[START OF RECORDS]
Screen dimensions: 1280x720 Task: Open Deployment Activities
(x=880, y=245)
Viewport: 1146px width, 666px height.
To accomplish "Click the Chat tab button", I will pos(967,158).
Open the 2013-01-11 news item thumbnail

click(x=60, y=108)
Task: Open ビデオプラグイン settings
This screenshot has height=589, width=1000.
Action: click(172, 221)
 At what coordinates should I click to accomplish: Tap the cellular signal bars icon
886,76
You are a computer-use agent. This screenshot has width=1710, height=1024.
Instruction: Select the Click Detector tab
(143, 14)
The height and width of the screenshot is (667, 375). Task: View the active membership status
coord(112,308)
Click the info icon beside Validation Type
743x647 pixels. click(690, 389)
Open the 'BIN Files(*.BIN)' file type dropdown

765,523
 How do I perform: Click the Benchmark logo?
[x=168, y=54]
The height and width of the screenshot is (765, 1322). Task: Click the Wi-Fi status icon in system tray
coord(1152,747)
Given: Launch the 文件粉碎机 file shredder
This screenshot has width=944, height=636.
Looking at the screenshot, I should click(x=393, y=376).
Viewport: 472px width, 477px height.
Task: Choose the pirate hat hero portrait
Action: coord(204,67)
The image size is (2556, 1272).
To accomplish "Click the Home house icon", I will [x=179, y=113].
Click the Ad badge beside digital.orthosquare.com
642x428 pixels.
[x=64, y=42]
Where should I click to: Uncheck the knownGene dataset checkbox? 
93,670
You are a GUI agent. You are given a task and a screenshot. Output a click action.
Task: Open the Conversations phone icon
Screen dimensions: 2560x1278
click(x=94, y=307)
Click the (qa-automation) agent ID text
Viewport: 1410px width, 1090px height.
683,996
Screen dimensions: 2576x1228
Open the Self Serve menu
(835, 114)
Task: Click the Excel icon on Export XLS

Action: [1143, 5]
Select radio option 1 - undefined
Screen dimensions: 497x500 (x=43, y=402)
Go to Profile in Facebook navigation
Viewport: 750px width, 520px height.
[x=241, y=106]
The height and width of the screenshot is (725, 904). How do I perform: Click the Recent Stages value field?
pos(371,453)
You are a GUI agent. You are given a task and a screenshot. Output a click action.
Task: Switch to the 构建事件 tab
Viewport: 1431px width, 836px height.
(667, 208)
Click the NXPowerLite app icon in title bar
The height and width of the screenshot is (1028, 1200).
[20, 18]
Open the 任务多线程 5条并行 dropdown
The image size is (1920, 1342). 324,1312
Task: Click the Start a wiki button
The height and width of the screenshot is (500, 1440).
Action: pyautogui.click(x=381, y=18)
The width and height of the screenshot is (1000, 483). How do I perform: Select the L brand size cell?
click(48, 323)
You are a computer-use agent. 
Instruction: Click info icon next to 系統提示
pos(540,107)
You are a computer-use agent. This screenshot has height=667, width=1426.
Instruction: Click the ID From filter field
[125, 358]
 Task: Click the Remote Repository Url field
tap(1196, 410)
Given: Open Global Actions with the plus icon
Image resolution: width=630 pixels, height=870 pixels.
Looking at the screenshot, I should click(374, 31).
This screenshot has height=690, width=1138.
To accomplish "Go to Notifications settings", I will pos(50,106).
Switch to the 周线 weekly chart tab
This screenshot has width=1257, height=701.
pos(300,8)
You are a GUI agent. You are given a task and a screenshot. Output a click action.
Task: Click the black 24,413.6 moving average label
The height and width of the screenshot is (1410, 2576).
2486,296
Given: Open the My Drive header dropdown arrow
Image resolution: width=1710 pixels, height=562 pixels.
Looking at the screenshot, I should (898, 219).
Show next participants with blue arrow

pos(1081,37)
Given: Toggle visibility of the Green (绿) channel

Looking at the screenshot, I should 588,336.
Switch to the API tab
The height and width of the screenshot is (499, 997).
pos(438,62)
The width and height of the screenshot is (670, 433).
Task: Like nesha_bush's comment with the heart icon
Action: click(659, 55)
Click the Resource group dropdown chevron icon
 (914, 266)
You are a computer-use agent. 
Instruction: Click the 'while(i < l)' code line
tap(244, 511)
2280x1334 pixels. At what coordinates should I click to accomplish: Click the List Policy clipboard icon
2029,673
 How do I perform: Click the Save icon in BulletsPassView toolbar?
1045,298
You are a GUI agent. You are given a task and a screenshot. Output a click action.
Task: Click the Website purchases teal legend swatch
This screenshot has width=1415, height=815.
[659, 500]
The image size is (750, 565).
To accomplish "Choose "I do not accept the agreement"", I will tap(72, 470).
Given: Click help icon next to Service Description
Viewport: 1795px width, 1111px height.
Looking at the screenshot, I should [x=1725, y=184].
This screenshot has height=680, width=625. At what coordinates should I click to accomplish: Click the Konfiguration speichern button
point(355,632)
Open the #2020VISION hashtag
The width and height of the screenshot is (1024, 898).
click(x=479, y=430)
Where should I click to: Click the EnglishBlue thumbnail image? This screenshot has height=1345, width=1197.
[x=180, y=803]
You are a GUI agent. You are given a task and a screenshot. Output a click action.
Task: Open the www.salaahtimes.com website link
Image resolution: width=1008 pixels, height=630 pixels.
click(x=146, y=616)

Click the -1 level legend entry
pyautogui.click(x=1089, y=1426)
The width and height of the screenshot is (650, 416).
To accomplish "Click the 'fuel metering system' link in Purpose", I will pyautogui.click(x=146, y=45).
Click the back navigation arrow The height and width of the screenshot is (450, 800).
[END OF RECORDS]
> REQUIRED WORK
Reproduce every one of the entries above word for word, keeping each line in its original order.

> RESULT
Screen dimensions: 1280x720 Task: Open Deployment Activities
(x=880, y=245)
Viewport: 1146px width, 666px height.
To accomplish "Click the Chat tab button", I will pos(967,158).
Open the 2013-01-11 news item thumbnail

click(x=60, y=108)
Task: Open ビデオプラグイン settings
This screenshot has height=589, width=1000.
Action: click(172, 221)
 At what coordinates should I click to accomplish: Tap the cellular signal bars icon
886,76
You are a computer-use agent. This screenshot has width=1710, height=1024.
Instruction: Select the Click Detector tab
(143, 14)
The height and width of the screenshot is (667, 375). Task: View the active membership status
coord(112,308)
Click the info icon beside Validation Type
743x647 pixels. click(690, 389)
Open the 'BIN Files(*.BIN)' file type dropdown

765,523
 How do I perform: Click the Benchmark logo?
[x=168, y=54]
The height and width of the screenshot is (765, 1322). Task: Click the Wi-Fi status icon in system tray
coord(1152,747)
Given: Launch the 文件粉碎机 file shredder
This screenshot has width=944, height=636.
Looking at the screenshot, I should click(x=393, y=376).
Viewport: 472px width, 477px height.
Task: Choose the pirate hat hero portrait
Action: coord(204,67)
The image size is (2556, 1272).
To accomplish "Click the Home house icon", I will [x=179, y=113].
Click the Ad badge beside digital.orthosquare.com
642x428 pixels.
[x=64, y=42]
Where should I click to: Uncheck the knownGene dataset checkbox? 
93,670
You are a GUI agent. You are given a task and a screenshot. Output a click action.
Task: Open the Conversations phone icon
Screen dimensions: 2560x1278
click(x=94, y=307)
Click the (qa-automation) agent ID text
Viewport: 1410px width, 1090px height.
683,996
Screen dimensions: 2576x1228
Open the Self Serve menu
(835, 114)
Task: Click the Excel icon on Export XLS

Action: [1143, 5]
Select radio option 1 - undefined
Screen dimensions: 497x500 (x=43, y=402)
Go to Profile in Facebook navigation
Viewport: 750px width, 520px height.
[x=241, y=106]
The height and width of the screenshot is (725, 904). How do I perform: Click the Recent Stages value field?
pos(371,453)
You are a GUI agent. You are given a task and a screenshot. Output a click action.
Task: Switch to the 构建事件 tab
Viewport: 1431px width, 836px height.
(667, 208)
Click the NXPowerLite app icon in title bar
The height and width of the screenshot is (1028, 1200).
[20, 18]
Open the 任务多线程 5条并行 dropdown
The image size is (1920, 1342). 324,1312
Task: Click the Start a wiki button
The height and width of the screenshot is (500, 1440).
Action: pyautogui.click(x=381, y=18)
The width and height of the screenshot is (1000, 483). How do I perform: Select the L brand size cell?
click(48, 323)
You are a computer-use agent. 
Instruction: Click info icon next to 系統提示
pos(540,107)
You are a computer-use agent. This screenshot has height=667, width=1426.
Instruction: Click the ID From filter field
[125, 358]
 Task: Click the Remote Repository Url field
tap(1196, 410)
Given: Open Global Actions with the plus icon
Image resolution: width=630 pixels, height=870 pixels.
Looking at the screenshot, I should click(374, 31).
This screenshot has height=690, width=1138.
To accomplish "Go to Notifications settings", I will pos(50,106).
Switch to the 周线 weekly chart tab
This screenshot has width=1257, height=701.
pos(300,8)
You are a GUI agent. You are given a task and a screenshot. Output a click action.
Task: Click the black 24,413.6 moving average label
The height and width of the screenshot is (1410, 2576).
2486,296
Given: Open the My Drive header dropdown arrow
Image resolution: width=1710 pixels, height=562 pixels.
Looking at the screenshot, I should (898, 219).
Show next participants with blue arrow

pos(1081,37)
Given: Toggle visibility of the Green (绿) channel

Looking at the screenshot, I should 588,336.
Switch to the API tab
The height and width of the screenshot is (499, 997).
pos(438,62)
The width and height of the screenshot is (670, 433).
Task: Like nesha_bush's comment with the heart icon
Action: click(659, 55)
Click the Resource group dropdown chevron icon
 (914, 266)
You are a computer-use agent. 
Instruction: Click the 'while(i < l)' code line
tap(244, 511)
2280x1334 pixels. At what coordinates should I click to accomplish: Click the List Policy clipboard icon
2029,673
 How do I perform: Click the Save icon in BulletsPassView toolbar?
1045,298
You are a GUI agent. You are given a task and a screenshot. Output a click action.
Task: Click the Website purchases teal legend swatch
This screenshot has width=1415, height=815.
[659, 500]
The image size is (750, 565).
To accomplish "Choose "I do not accept the agreement"", I will tap(72, 470).
Given: Click help icon next to Service Description
Viewport: 1795px width, 1111px height.
Looking at the screenshot, I should [x=1725, y=184].
This screenshot has height=680, width=625. At what coordinates should I click to accomplish: Click the Konfiguration speichern button
point(355,632)
Open the #2020VISION hashtag
The width and height of the screenshot is (1024, 898).
click(x=479, y=430)
Where should I click to: Click the EnglishBlue thumbnail image? This screenshot has height=1345, width=1197.
[x=180, y=803]
You are a GUI agent. You are given a task and a screenshot. Output a click action.
Task: Open the www.salaahtimes.com website link
Image resolution: width=1008 pixels, height=630 pixels.
click(x=146, y=616)

Click the -1 level legend entry
pyautogui.click(x=1089, y=1426)
The width and height of the screenshot is (650, 416).
To accomplish "Click the 'fuel metering system' link in Purpose", I will pyautogui.click(x=146, y=45).
Click the back navigation arrow The height and width of the screenshot is (450, 800).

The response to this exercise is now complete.